“It is said that the camera cannot lie, but rarely do we allow it do anything else, since the camera sees what you point at it: the camera sees what you want it to see,” James Baldwin wrote in “The Devil Finds Work,” published in 1976. “The language of the camera is the language of our dreams.” And the language of our dreams as they are projected on screen is the language of a people, he wrote, who see what they want to see but not always what is there.
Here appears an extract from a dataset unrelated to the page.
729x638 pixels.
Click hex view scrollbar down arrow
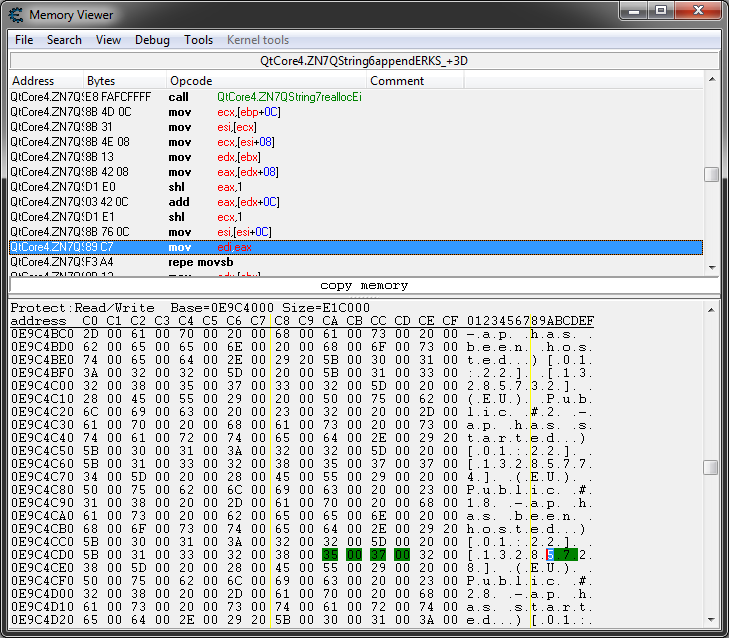coord(711,621)
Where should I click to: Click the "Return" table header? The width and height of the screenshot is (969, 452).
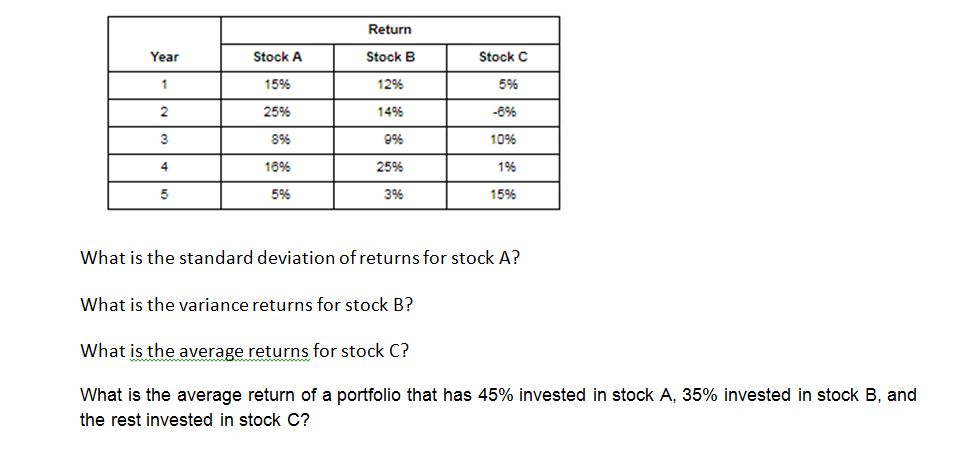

But in films Baldwin found that, even though the camera rarely lies, its accessible nature allows us to easily see what is hidden, and brings it to the surface. “The Devil Finds Work: James Baldwin on Film,” a series at the Film Society of Lincoln Center running September 11-14, combines work that Baldwin himself appeared in — his love for film equaled his love of being filmed — and those that he wrote about in various books and essays over a 30-plus year career. According to his biographer David Leeming, Baldwin “was a film enthusiast” from an early age who later “would long to see one of his own works on the screen.” He wrote so perceptively about cinema that it’s hard not to wonder what kind of film he himself would have made. Indeed, it seems, at one point he harbored aspirations: “About my interests: I don’t know if I have any,” he wrote in the essay “Autobiographical Notes,” which opens his most famous book, “Notes of a Native Son,” published in 1955, “unless the morbid desire to own a sixteen-millimeter camera and make experimental movies can be so classified.”
Baldwin never did make a film, although they seemed to dominate his life and work: He wrote a script about Malcolm X that was never produced; directors attempted, at various points, to adapt his work, although most were unsuccessful; he created many fictional characters who were film actors; he forged relationships with many filmmakers who he respected, including Joseph Losey (who at one time wanted to adapt Baldwin’s novel “Another Country,” with Robert DeNiro and Richard Pryor in the lead roles), Costa-Gavras, and Ingmar Bergman.
“Go Tell it on the Mountain” (1984), an adaptation of Baldwin’s first novel, first published in 1953, is a thin movie-of-the-week version of the autobiographical book. “Now, obviously, the only way to translate the written word to the cinema involves doing considerable violence to the written word, to the extent, indeed, of forgetting the written word,” Baldwin wrote in “The Devil Finds Work.” Directed by Stan Lathan, who has gone on to work in reality television, and starring a credible host of actors trying their best (if anything can be said about the film it’s that it doesn’t do enough violence to the written word), it remains faithfully plain. It fits nicely with Pierre Chenal’s adaptation of Richard Wright’s “Native Son” (1951), a novel that haunted Baldwin’s earliest essays, and which is only elevated by Wright himself starring in the lead role of Bigger Thomas, a meta-fictional experiment that is bold if not entirely successful.
Baldwin was better portrayed, his ideas better communicated, through documentaries in which he appeared. “Take This Hammer,” produced by public media station KQED, follows Baldwin around San Francisco in 1963, speaking to people in the different communities about their struggles. Produced almost two decades later, “I Heard it Through the Grapevine,” directed by Pat Hartley and Dick Fontaine, sees Baldwin on another trip, this time through the places he visited in the South during the Civil Rights era. Baldwin is a terrific public speaker — “Baldwin’s Nigger” (1968) is maybe the greatest example of this in the series — but in these documentaries he often gives over to listening and letting others speak. Without the cloak of a fictional narrative, with Baldwin present but his voice in the background, it was more difficult for the camera to capture the language of our dreams.
“James Baldwin: The Price of a Ticket,” newly restored and remastered, offers the most insight and is the most comprehensive film in the series. A portrait of Baldwin’s life and ideas told through a wealth of documentary footage — much of it found in the aforementioned films and others in the series — and talking-head interviews with collaborators and contemporaries, it seems to project something the other films can’t or are not willing to attempt, and which Baldwin’s best work always achieves: something revealing.
At the same time, maybe this is just the illusion of cinema. As Baldwin once wrote: “The distance between oneself — the audience — and a screen performer is an absolute: a paradoxical absolute, masquerading as intimacy.”